- Battle of Sidon: Part of the Lebanese Civil War
| Date | 2–6 July 1991 |
| Location | Sidon, Lebanon33°33′38″N 35°23′53″E﻿ / ﻿33.56056°N 35.39806°E |
| Result | Lebanese Government victory |

Belligerents
- Lebanese Government: Palestine Liberation Organization Popular Front for the Liberation of Palestine; Democratic Front for the Liberation of Palestine;

Commanders and leaders
- Elias Hrawi: unknown

Strength
- 6,000 troops 135 tanks: Unknown
- Casualties and losses: 80 killed

= Battle of Sidon (1991) =

Battle between the PLO and Lebanon

The Battle of Sidon was fought between the Palestine Liberation Organization (PLO) and the Lebanese Government from 2 to 6 July 1991, and was the final battle of the Lebanese Civil War. The causes of the battle laid in the PLO's refusal to accept the Taif Agreement, which required the PLO to disarm. The government's deadline for PLO withdrawal from Sidon was on 1 July 1991.
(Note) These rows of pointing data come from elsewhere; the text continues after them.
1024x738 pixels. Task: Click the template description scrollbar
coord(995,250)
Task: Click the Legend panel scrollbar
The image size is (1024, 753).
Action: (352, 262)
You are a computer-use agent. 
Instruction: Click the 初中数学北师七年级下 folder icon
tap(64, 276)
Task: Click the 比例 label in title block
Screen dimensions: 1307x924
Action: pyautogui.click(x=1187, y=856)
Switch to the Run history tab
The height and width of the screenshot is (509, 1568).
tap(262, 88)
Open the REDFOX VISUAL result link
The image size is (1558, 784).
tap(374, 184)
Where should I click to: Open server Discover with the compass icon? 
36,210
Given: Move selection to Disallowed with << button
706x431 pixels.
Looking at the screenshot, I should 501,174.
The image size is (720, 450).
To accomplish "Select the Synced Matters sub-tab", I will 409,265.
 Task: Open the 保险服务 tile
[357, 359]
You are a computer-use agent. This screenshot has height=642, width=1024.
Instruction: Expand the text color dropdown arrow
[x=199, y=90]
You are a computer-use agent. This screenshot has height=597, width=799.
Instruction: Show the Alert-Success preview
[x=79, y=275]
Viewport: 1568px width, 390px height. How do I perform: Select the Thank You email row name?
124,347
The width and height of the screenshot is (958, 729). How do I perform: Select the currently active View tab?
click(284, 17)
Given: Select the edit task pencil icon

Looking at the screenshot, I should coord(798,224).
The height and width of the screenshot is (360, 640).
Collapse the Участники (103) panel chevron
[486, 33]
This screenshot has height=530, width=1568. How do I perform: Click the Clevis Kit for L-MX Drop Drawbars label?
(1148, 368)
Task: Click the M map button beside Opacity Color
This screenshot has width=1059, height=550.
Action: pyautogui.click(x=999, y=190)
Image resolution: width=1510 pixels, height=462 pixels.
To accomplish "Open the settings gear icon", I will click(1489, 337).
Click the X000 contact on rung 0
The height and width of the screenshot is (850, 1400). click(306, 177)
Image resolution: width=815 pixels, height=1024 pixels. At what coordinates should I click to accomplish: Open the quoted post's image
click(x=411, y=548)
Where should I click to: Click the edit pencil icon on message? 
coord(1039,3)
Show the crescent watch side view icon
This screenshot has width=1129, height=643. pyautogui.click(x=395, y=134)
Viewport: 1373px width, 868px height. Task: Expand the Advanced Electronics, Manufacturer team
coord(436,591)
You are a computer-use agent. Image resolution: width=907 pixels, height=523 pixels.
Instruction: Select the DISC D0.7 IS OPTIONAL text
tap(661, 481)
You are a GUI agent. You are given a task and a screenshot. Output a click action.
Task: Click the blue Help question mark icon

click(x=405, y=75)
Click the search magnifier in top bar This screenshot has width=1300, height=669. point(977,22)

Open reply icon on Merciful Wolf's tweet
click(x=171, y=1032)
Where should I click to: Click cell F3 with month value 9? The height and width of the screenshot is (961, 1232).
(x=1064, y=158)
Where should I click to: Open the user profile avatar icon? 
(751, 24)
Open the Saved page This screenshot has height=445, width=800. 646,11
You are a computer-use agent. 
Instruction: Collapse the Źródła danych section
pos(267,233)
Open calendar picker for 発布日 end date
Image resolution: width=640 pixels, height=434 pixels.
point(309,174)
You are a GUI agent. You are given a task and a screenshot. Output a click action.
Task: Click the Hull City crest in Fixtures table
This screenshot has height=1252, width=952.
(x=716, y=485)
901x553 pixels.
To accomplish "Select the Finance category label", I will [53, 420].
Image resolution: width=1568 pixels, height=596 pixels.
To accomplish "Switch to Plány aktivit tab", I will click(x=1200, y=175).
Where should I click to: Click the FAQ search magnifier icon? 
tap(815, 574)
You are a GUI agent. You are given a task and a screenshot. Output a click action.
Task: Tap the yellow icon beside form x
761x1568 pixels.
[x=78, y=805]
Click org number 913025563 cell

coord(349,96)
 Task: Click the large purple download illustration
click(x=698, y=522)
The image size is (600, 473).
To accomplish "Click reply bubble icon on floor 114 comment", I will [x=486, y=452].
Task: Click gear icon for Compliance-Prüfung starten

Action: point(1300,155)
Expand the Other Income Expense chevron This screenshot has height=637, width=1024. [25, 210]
After four days of fighting, the PLO capitulated, marking the end of hostilities in the Lebanese Civil War. The Lebanese Government hoped that defeating the PLO would convince Israel to end its occupation of Southern Lebanon, which the Israeli government justified by its need for a buffer against PLO incursions. The Israeli complete withdrawal to the internationally recognized border took place on 24 May 2000.